“Sometimes it takes a few minutes,” Javier typed. “Check your email.”
She did. There it was: a slick, professional email from “ventas@mercadopago-falso.com” (she missed the subtle “-falso” at first glance). The email read: “Your payment has been received. Funds will be released after shipping confirmation.”
That’s when she paused. Her abuela’s words echoed: “Lo barato sale caro.” Cheap becomes expensive.
Lucía decided to play along. She replied to Javier: “Label printed. Will ship tomorrow.” Then she reported his account and filed a complaint with Mercado Libre’s fraud team. mercado pago falso
But the story doesn’t end there. Two weeks later, Lucía received a package at her door. Inside: a cheap plastic whistle and a handwritten note: “You got lucky. Most don’t.”
Within hours, his account vanished.
But Lucía’s app showed nothing. No pending balance. No notification. “Sometimes it takes a few minutes,” Javier typed
And Javier? He resurfaced under a new name. But now, so did Lucía’s community. When he tried to scam a young mother selling baby clothes, 200 people reported him in two hours.

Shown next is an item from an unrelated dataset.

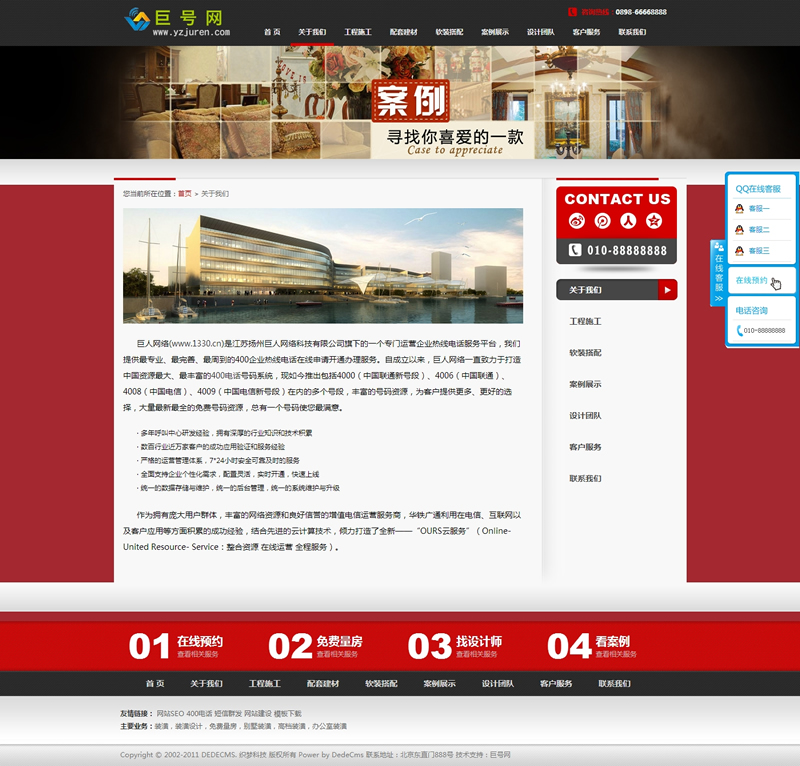Open the 模板下载 friendly link in footer
The width and height of the screenshot is (800, 766).
(287, 714)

It was a sweltering Tuesday in Buenos Aires, and Lucía, a 24-year-old graphic designer, was selling her late grandmother’s vintage lamp on Mercado Libre. A buyer named “Javier” messaged her within minutes. “I’ll take it. But I only pay via Mercado Pago link. Send me the payment request.”

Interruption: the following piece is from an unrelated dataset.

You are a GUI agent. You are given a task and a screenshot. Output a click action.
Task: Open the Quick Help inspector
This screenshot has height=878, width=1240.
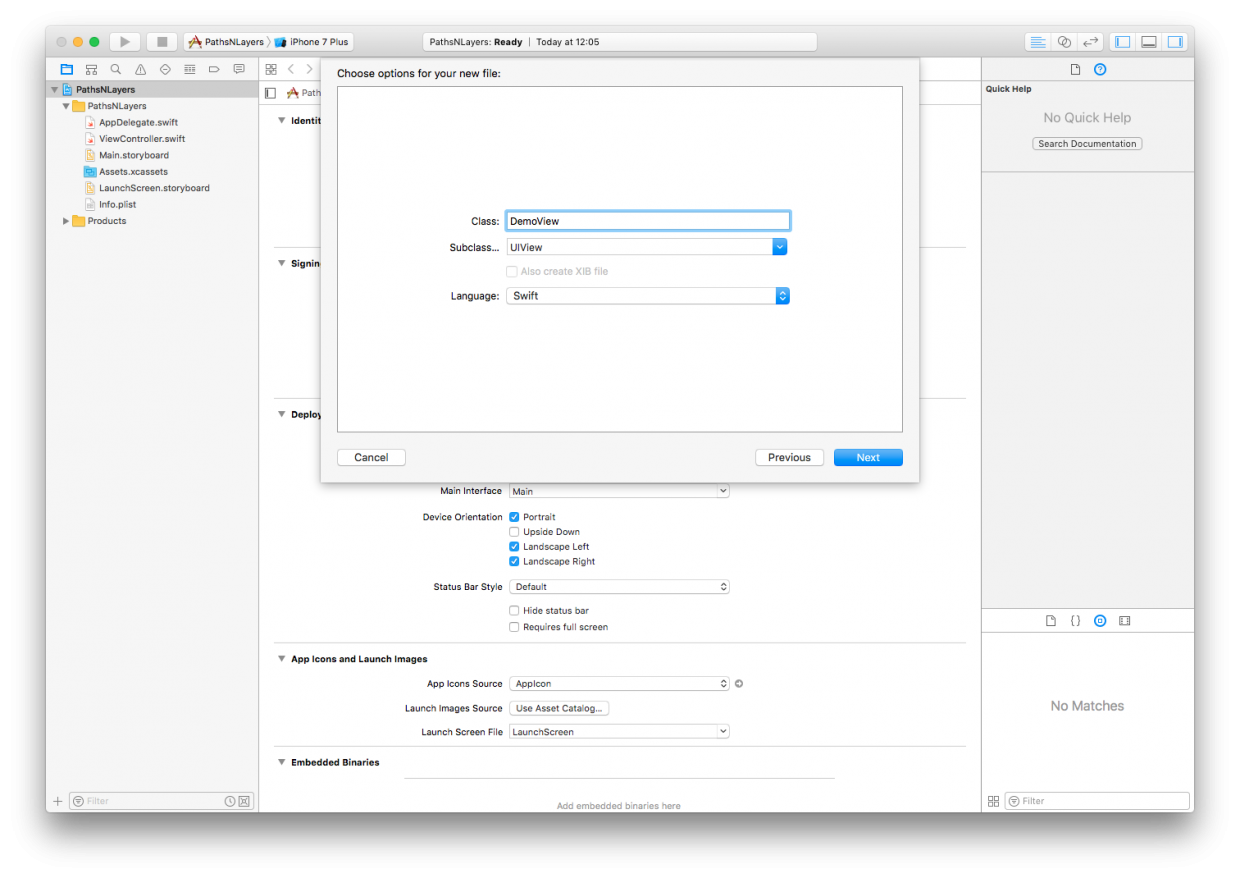click(x=1100, y=69)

She called Mercado Pago’s official line—not the number in the email. The agent confirmed: no payment. The email domain was fraudulent. The screenshot was a Photoshop template sold on Telegram for $5. And the login page? A clone designed to drain her linked bank account. The email read: “Your payment has been received
Lucía knew the drill. She generated an official payment link from the app—$45,000 Argentine pesos—and sent it via chat. Within seconds, Javier replied with a screenshot: “Pago Aprobado.” The image looked flawless. Green checkmark. Mercado Pago logo. Even a transaction ID.
The next morning, Javier messaged angrily: “Why isn’t the lamp shipped? I already paid!” She sent back a single image: her real Mercado Pago balance—$0.00—with the caption: “¿Mercado Pago falso? No, gracias.”
Javier was insistent. “See? Now just print the shipping label from the attachment and send the lamp. I need it by Friday.”